A la tête d’une quinzaine de musiciens, Sun Ra improvise d’abord une impression africaine et entêtante, avant de laisser June Tyson à l’interprétation a capella d’un Springtime in Chicago qui finira par disparaître sous le pandémonium défendu par la totalité des instruments à vent.

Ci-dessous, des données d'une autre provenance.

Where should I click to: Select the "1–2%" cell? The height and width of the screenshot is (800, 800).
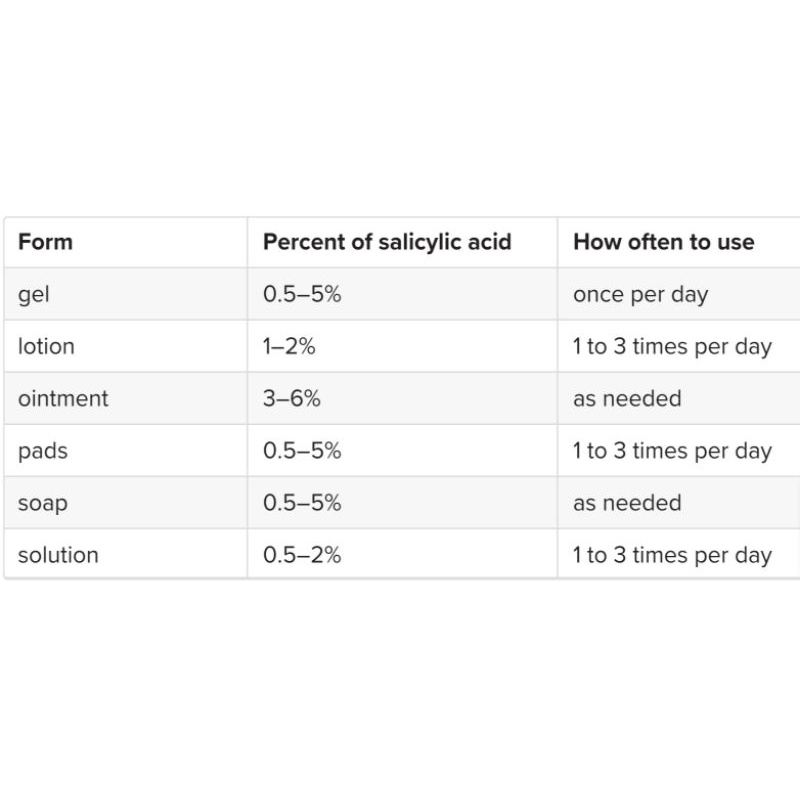289,346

Et l’ensemble d’évoluer à l’image de cette succession, au gré des tourmentes fomentées par le free d’un big band euphorique (Discipline 27, Next Stop Mars) et de ritournelles certes plus calmes, mais hallucinées.

Au nombre de celles-ci, quelques retours vers un swing des origines (du Big John’ Special de Fletcher Anderson à King Porter Stomp), des refrains enthousiastes portés en groupe (Second Stop is Jupiter, Space is the Place, Enlightenment), ou d’autres combinaisons singulières de bop, rythm’n’blues et boogie (Somewhere Over The Rainbow, Yeah Man !).

Ici ou là, des interventions individuelles remarquables: invocations de l’orgue de Sun Ra sur The Shadow World, charges prodigieuses des saxophonistes John Gilmore et Marshall Allen (Calling Planet Earth) ou dissonances chastes des trompettistes Eddie Gale, Walter Miller et Michael Ray (Body and Soul, Yeah Man !).

Perturbé et insouciant, Sun Ra compte sur les surprises d’un chaos jubilatoire permis par la relativité des conséquences d’un tel voyage : concert foisonnant porté haut, simplement pour irradier plus intensément.

CD1: 01/ Untitled improvisation 02/ Springtime in Chicago 03/ Astro black 04/ The world is waiting for the sunrise 05/ Discipline 27 06/ The shadow world 07/ Yeah man! 08/ Queer notions - CD2: 01/ Big John's special 02/ Somewhere over the rainbow 03/ Lights on a satellite 04/ Body and soul 05/ King Porter stomp 06/ Second stop is Jupiter 07/ Space is the place 08/ Enlightenment 09/ Next stop Mars 10/ Calling Planet Earth

The Sun Ra Arkestra - Springtime in Chicago - 2006 - Leo Records. Distribution Orkhêstra International.